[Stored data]

Start of Block

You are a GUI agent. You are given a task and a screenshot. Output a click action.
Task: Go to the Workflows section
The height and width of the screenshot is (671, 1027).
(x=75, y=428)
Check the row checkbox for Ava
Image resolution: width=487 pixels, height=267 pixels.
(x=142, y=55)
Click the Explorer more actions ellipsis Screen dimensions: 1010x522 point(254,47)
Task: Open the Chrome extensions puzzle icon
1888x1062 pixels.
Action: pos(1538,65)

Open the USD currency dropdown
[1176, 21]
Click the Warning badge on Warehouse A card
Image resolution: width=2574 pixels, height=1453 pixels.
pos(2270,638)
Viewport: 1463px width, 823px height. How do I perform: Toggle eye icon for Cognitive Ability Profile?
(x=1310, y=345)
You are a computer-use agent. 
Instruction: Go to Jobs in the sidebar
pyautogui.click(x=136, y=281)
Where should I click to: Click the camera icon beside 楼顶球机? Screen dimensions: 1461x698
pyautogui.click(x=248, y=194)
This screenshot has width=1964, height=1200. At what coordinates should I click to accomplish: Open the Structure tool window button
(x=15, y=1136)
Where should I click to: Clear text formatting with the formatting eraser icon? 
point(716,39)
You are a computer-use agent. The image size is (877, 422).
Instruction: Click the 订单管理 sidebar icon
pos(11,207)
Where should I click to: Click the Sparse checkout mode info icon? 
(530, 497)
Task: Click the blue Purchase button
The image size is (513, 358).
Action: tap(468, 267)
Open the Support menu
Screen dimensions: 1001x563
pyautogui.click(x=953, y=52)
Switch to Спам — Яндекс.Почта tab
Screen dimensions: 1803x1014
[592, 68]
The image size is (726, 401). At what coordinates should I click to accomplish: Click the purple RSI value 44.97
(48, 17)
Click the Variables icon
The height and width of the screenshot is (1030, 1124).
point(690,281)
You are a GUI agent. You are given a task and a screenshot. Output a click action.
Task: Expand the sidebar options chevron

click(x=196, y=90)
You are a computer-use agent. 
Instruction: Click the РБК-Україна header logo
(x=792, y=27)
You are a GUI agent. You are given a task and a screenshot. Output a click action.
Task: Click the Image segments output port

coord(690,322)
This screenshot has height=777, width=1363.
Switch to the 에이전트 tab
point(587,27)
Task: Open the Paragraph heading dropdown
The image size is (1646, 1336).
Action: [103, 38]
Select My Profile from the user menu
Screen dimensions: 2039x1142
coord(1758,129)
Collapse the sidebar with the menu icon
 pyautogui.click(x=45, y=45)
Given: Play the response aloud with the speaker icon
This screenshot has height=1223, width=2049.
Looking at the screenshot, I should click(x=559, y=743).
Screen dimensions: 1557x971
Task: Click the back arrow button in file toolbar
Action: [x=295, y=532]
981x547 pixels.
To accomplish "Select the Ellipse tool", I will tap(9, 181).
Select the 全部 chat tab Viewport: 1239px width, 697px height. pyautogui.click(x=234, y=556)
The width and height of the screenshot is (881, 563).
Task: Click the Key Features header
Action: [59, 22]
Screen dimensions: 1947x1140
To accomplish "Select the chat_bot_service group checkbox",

End of Block

### Task description
Each line from the one with "The image size is (513, 358)." through the end of the entries above must be set down exactly, both end lines included, and no other line may appear.

### Written response
The image size is (513, 358).
Action: tap(468, 267)
Open the Support menu
Screen dimensions: 1001x563
pyautogui.click(x=953, y=52)
Switch to Спам — Яндекс.Почта tab
Screen dimensions: 1803x1014
[592, 68]
The image size is (726, 401). At what coordinates should I click to accomplish: Click the purple RSI value 44.97
(48, 17)
Click the Variables icon
The height and width of the screenshot is (1030, 1124).
point(690,281)
You are a GUI agent. You are given a task and a screenshot. Output a click action.
Task: Expand the sidebar options chevron

click(x=196, y=90)
You are a computer-use agent. 
Instruction: Click the РБК-Україна header logo
(x=792, y=27)
You are a GUI agent. You are given a task and a screenshot. Output a click action.
Task: Click the Image segments output port

coord(690,322)
This screenshot has height=777, width=1363.
Switch to the 에이전트 tab
point(587,27)
Task: Open the Paragraph heading dropdown
The image size is (1646, 1336).
Action: [103, 38]
Select My Profile from the user menu
Screen dimensions: 2039x1142
coord(1758,129)
Collapse the sidebar with the menu icon
 pyautogui.click(x=45, y=45)
Given: Play the response aloud with the speaker icon
This screenshot has height=1223, width=2049.
Looking at the screenshot, I should click(x=559, y=743).
Screen dimensions: 1557x971
Task: Click the back arrow button in file toolbar
Action: [x=295, y=532]
981x547 pixels.
To accomplish "Select the Ellipse tool", I will tap(9, 181).
Select the 全部 chat tab Viewport: 1239px width, 697px height. pyautogui.click(x=234, y=556)
The width and height of the screenshot is (881, 563).
Task: Click the Key Features header
Action: [59, 22]
Screen dimensions: 1947x1140
To accomplish "Select the chat_bot_service group checkbox",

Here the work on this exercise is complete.